OAS calls on Trump to end child separations at border
Resolution not a rebuke, official says, but calls for reunification, inspection
WASHINGTON — The Organization of American States overwhelmingly approved a resolution Friday calling for the U.S. to abandon child separation policies at the border that critics say violate internationally recognized human rights.
The resolution, brought by a group of Latin American countries led by Mexico, could lead to an OAS inspection commission going to Texas and other border states that have seen a wave of child and family immigrants crossing the frontier illegally.

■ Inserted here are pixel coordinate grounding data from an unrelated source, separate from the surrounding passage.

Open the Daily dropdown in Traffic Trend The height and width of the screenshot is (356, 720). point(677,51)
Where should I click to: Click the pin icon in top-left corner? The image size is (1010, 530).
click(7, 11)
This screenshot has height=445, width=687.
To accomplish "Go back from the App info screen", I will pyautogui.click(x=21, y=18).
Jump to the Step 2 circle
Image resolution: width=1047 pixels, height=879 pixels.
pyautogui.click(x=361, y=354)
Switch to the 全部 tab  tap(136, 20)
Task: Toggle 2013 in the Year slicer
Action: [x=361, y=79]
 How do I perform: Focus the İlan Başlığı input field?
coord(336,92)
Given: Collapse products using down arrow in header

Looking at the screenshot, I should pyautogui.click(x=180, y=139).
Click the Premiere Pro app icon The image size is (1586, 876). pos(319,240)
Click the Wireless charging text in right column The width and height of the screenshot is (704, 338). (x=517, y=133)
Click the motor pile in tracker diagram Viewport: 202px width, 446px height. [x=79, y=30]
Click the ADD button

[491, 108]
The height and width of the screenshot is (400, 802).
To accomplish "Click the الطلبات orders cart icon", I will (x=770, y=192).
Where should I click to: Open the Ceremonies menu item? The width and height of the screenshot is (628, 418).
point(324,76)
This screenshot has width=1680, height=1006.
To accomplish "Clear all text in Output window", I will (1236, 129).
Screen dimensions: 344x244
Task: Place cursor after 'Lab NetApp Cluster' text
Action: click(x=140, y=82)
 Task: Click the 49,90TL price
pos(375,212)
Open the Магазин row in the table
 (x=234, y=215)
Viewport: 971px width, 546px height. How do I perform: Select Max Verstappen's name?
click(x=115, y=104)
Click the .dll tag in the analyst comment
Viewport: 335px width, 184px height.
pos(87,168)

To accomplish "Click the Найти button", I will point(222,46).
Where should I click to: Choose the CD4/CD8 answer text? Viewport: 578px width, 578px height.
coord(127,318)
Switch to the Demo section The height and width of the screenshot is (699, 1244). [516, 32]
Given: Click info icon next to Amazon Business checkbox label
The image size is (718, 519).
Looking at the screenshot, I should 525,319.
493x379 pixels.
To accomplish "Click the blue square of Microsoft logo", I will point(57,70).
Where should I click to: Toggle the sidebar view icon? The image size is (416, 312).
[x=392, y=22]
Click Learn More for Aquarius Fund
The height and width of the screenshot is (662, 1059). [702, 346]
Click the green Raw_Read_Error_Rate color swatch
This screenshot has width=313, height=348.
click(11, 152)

“This is an inhumane and cruel policy, and it violates the human rights of the most vulnerable people,” said Jorge Lomonaco, Mexico’s representative to the OAS. “Adopting the resolution, therefore, is what is just and what is correct both legally and morally.”
Carlos Trujillo, the U.S. ambassador to the OAS, did not oppose the resolution, which was approved by consensus among the organization’s 34 voting nations.
Trujillo noted President Donald Trump’s June 20 order ending the family separations and maintained that the Department
of Health and Human Services is working to reunify immigrant families with their children.
While saying the U.S. “will continue to exercise its own sovereign authority over its immigration policy,” Trujillo said U.S. immigration officials are open to OAS border inspections, as they have been in the past.
International reactions
The OAS resolution is one of several petitions that have been filed with international bodies in response to the Trump administration’s “zero tolerance” policy of prosecuting all adults who cross the border illegally, which has resulted in the forced separation of more than 2,000 children.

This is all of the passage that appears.